Segment Open
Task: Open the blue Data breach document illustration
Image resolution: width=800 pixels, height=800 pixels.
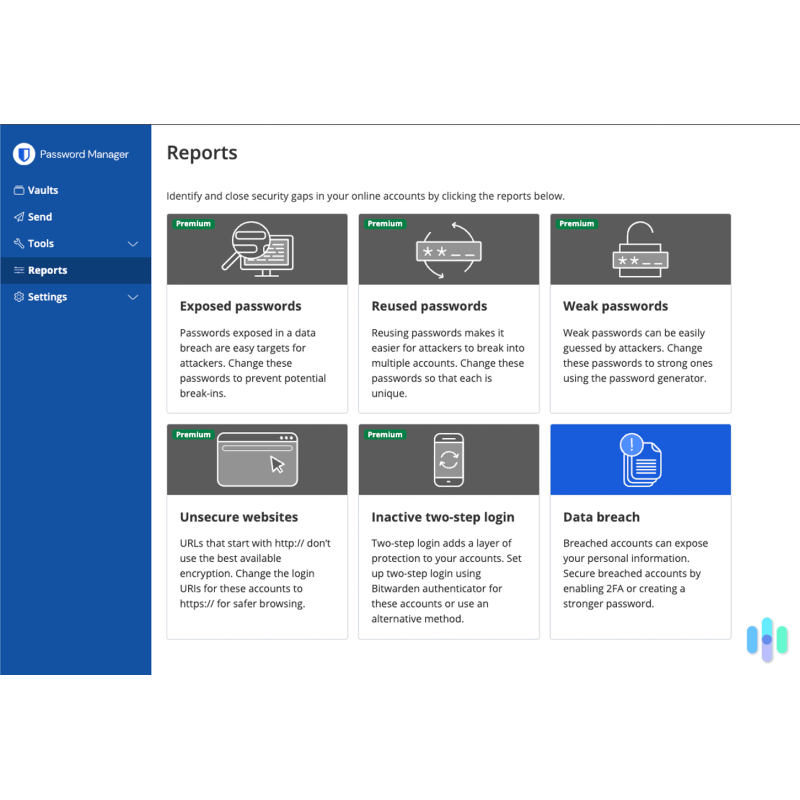Action: [640, 460]
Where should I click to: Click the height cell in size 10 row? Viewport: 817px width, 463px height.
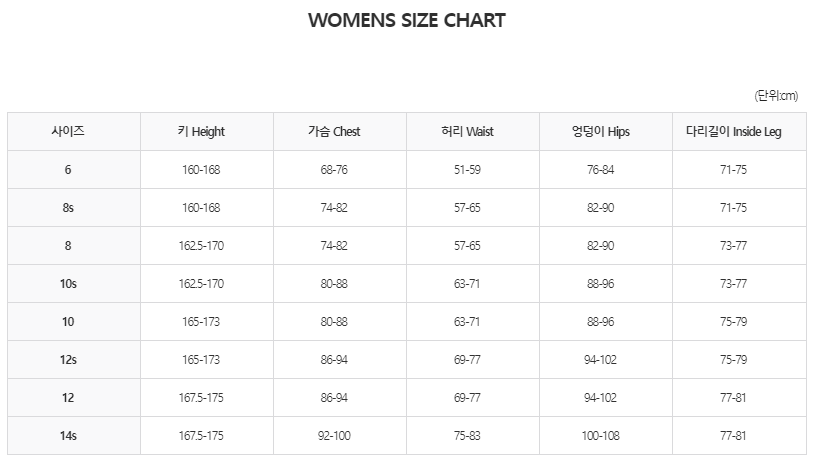point(200,322)
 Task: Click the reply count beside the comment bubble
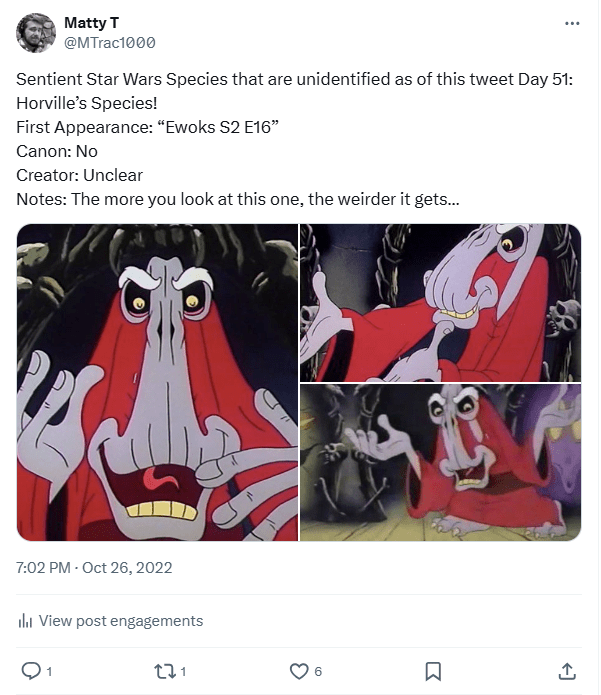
Segment Closed
— What you should do —
What lines in the listing above hold the string "Task"? List them.

— Answer area —
Task: Open the blue Data breach document illustration
 Task: Click the reply count beside the comment bubble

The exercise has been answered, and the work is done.